Building Your First MCP Server on Vast.ai

September 10, 2025

10 Min Read

By Team Vast

Tags

Remember when ChatGPT couldn't tell you the weather or gather top headlines? Are you still frustrated asking Gemini to create a JIRA ticket from a bug report email? Perhaps you're tired of Cursor hallucinating database column names because it's walled off from your live schema, so you're constantly copy-pasting the same context across your Claude and Cursor apps. Despite their eloquent email-writing powers, out-of-the-box Large Language Models (LLMs) are powerful predictors, not contextually-aware assistants. They operate in silos, forcing you to start with fresh context -- or none at all -- for every new task.

This constant context-juggling isn't just annoying, it's fragile. When a better model is released or your data governance rules change, do you have to re-implement your entire workflow? What if you want to easily swap out Gemini's new video generation model for one from Stable Diffusion?

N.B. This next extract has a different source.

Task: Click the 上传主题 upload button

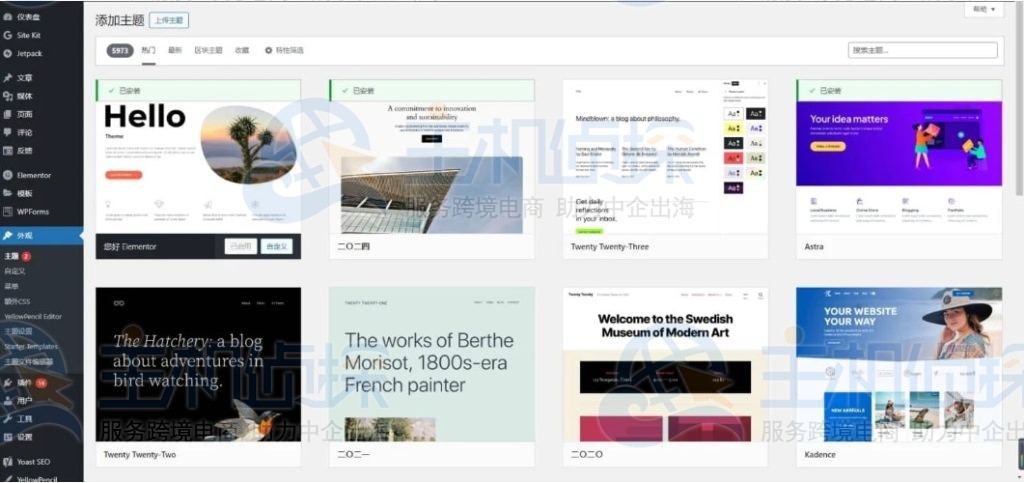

With Model Context Protocol (MCP), an open-source framework released by Anthropic for building truly helpful, environment-agnostic AI assistants, you can create a persistent, shareable context layer across models and tools. And with Vast.ai's secure and affordable cloud GPU instances, implementing your own MCP has never been easier.

Model Context Protocol Architecture

MCP architecture is built on three key components:

Clients: The user-facing applications (like Cursor, a custom chatbot, or Claude) that coordinate between the user, the AI model, and the MCP server.
Servers: The adapter between your tools and AI models, serving tools, resources, and prompts to your LLM provider and other services.
Service Providers: The software tools and data sources (like Slack, Notion, GitHub, or your company's internal database) that have existing APIs.

With MCP, any developer can build a server to connect an API to any MCP-compatible client. You no longer have to wait for official integrations from LLM providers.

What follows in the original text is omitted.